Wzrósł odsetek nieprawidłowego wykorzystania funduszy unijnych. Jak informuje Europejski Trybunał Obrachunkowy, w 2018 roku źle rozliczona kwota sięgnęła 4 mld euro, czyli 2,6 proc. całego budżetu przeznaczonego na dopłaty programowe. Rok wcześniej nieprawidłowości wykryto w 2,4 proc. transakcji. Zdaniem Trybunału pozostałe 151 mld zostało wydane bez zastrzeżeń.
Europejski Trybunał Obrachunkowy odpowiedzialny jest za sprawdzenie sprawozdania finansowego UE, które następnie przedstawia parlamentom narodowym, Parlamentowi Europejskiemu i Radzie Europy.

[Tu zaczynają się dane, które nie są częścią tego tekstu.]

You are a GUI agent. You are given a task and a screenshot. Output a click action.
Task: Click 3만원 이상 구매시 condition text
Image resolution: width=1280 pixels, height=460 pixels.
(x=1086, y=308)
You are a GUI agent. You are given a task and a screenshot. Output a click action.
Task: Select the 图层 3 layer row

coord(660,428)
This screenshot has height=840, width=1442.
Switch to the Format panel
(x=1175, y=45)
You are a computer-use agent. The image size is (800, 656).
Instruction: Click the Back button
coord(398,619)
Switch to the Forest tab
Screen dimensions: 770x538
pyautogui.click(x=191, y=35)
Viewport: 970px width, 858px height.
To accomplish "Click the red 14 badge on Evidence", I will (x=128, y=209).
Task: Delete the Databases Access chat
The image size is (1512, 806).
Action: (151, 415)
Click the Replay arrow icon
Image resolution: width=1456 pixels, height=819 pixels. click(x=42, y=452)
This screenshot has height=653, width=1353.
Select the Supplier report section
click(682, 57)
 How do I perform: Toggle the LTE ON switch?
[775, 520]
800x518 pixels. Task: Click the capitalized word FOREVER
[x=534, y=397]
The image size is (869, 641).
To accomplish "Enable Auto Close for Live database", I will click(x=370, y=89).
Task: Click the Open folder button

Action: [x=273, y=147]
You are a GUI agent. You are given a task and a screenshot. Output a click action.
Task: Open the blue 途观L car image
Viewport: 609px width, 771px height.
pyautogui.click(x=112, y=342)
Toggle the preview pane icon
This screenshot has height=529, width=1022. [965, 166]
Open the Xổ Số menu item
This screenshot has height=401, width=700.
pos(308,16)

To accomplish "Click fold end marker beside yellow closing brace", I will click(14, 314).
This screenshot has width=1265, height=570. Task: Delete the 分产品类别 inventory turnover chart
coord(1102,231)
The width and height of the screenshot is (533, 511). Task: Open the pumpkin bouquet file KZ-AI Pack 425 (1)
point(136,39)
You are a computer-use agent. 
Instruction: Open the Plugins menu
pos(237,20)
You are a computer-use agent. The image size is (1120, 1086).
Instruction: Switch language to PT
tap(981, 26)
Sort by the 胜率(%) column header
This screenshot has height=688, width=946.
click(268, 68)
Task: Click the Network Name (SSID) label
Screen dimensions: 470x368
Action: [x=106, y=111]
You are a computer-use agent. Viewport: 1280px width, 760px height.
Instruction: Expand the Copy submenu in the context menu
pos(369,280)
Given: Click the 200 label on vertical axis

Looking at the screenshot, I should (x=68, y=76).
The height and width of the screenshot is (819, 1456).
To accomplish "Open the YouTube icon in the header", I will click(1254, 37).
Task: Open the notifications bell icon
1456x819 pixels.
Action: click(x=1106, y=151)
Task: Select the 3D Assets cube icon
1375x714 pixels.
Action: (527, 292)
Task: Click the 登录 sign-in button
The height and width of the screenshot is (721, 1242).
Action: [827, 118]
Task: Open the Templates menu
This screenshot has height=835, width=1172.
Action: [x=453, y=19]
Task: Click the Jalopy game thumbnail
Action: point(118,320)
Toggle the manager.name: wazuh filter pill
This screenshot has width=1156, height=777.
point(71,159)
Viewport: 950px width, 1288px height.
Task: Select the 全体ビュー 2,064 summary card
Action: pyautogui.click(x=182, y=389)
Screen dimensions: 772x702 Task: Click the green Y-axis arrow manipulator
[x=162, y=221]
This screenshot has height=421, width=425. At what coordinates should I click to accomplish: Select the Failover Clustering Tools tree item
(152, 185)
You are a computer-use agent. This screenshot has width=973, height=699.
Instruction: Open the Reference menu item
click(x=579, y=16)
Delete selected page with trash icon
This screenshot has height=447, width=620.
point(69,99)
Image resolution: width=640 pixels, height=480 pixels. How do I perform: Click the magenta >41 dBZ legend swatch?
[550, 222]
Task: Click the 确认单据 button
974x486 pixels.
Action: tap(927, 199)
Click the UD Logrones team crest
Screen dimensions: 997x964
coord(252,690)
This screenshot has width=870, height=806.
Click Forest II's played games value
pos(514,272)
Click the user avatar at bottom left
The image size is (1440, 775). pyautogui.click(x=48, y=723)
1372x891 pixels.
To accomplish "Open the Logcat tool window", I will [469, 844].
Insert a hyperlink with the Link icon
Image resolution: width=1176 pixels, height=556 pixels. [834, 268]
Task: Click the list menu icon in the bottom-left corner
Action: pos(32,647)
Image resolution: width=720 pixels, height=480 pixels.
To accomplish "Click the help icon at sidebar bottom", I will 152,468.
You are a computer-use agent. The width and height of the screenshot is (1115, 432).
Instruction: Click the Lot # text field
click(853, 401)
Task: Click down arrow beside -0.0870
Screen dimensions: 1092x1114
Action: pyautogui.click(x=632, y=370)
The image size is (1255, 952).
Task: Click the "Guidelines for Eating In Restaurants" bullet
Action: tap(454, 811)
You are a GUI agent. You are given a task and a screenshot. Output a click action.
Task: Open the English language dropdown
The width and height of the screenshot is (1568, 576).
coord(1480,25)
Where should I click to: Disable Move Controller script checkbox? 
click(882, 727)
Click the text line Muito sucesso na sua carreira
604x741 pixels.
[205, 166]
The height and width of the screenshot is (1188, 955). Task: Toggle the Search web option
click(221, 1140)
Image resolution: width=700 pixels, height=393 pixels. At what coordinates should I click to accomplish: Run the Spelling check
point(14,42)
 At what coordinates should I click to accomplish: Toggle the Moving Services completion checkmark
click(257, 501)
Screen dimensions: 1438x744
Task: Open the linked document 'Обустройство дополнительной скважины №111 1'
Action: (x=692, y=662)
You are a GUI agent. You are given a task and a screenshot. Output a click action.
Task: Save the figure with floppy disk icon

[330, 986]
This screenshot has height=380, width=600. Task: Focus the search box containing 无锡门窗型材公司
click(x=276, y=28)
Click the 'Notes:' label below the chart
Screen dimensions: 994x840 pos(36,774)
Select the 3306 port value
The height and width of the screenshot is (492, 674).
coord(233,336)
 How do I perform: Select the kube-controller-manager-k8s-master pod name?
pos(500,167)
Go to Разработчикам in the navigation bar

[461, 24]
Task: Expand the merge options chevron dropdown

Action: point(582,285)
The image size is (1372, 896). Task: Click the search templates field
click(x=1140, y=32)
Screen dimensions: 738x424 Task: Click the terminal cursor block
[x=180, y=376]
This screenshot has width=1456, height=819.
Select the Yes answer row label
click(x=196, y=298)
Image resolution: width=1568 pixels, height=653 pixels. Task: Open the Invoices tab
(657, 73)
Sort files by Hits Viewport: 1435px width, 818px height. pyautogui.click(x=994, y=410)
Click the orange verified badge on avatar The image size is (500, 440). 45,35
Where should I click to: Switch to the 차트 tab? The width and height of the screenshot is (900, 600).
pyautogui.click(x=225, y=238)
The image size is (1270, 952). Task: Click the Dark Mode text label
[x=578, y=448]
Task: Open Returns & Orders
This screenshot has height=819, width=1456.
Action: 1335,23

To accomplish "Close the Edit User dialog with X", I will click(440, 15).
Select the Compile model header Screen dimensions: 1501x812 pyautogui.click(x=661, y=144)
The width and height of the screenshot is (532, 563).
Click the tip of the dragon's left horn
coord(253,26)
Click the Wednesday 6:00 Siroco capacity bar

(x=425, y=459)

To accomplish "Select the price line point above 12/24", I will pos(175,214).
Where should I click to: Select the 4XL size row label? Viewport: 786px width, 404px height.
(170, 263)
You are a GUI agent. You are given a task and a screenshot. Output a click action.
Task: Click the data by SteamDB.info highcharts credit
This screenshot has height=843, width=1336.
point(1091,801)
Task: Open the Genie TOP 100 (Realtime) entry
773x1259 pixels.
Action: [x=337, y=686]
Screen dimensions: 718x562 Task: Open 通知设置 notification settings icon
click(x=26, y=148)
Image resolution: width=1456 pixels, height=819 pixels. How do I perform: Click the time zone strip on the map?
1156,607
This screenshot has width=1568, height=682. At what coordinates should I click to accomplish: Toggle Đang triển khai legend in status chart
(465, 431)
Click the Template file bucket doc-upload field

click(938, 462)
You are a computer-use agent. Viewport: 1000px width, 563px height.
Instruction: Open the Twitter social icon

„Najważniejszym elementem sprawozdania jest wydawane przez Trybunał poświadczenie wiarygodności dotyczące wiarygodności skonsolidowanego sprawozdania rocznego UE oraz legalności i prawidłowości transakcji. Uzupełnieniem tego poświadczenia są szczegółowe oceny każdego z głównych obszarów działalności Unii” – czytamy w raporcie trybunału.
Zbyt skomplikowane przepisy
Z czego wynika tak duży odsetek nieprawidłowości? Zdaniem unijnych urzędników, głównie ze zbytniego skomplikowania przepisów. Chodzi przede wszystkim o rozbieżności między regulacjami UE a prawem państw członkowskich.
Jednym z przykładów, na który powołali się urzędnicy Europejskiego Trybunału Obrachunkowego, jest sprawa z Polski. W jednym z programów przewidziano, że z dofinansowania skorzystać nie można, gdy pod tym samym adresem zarejestrowane są dwa podmioty prowadzące ten sam rodzaj działalności gospodarczej. W takim przypadku skorzystać mogła tylko ta firma, która zgłosiła się pierwsza. W przywoływanym przypadku chodziło o dwie kancelarie prawne, które zarejestrowane były pod tym samym adresem. Jest to jeden z przykładów, gdy regulacje unijne i krajowe są rozbieżne, co potwierdza wnioski kontrolerów.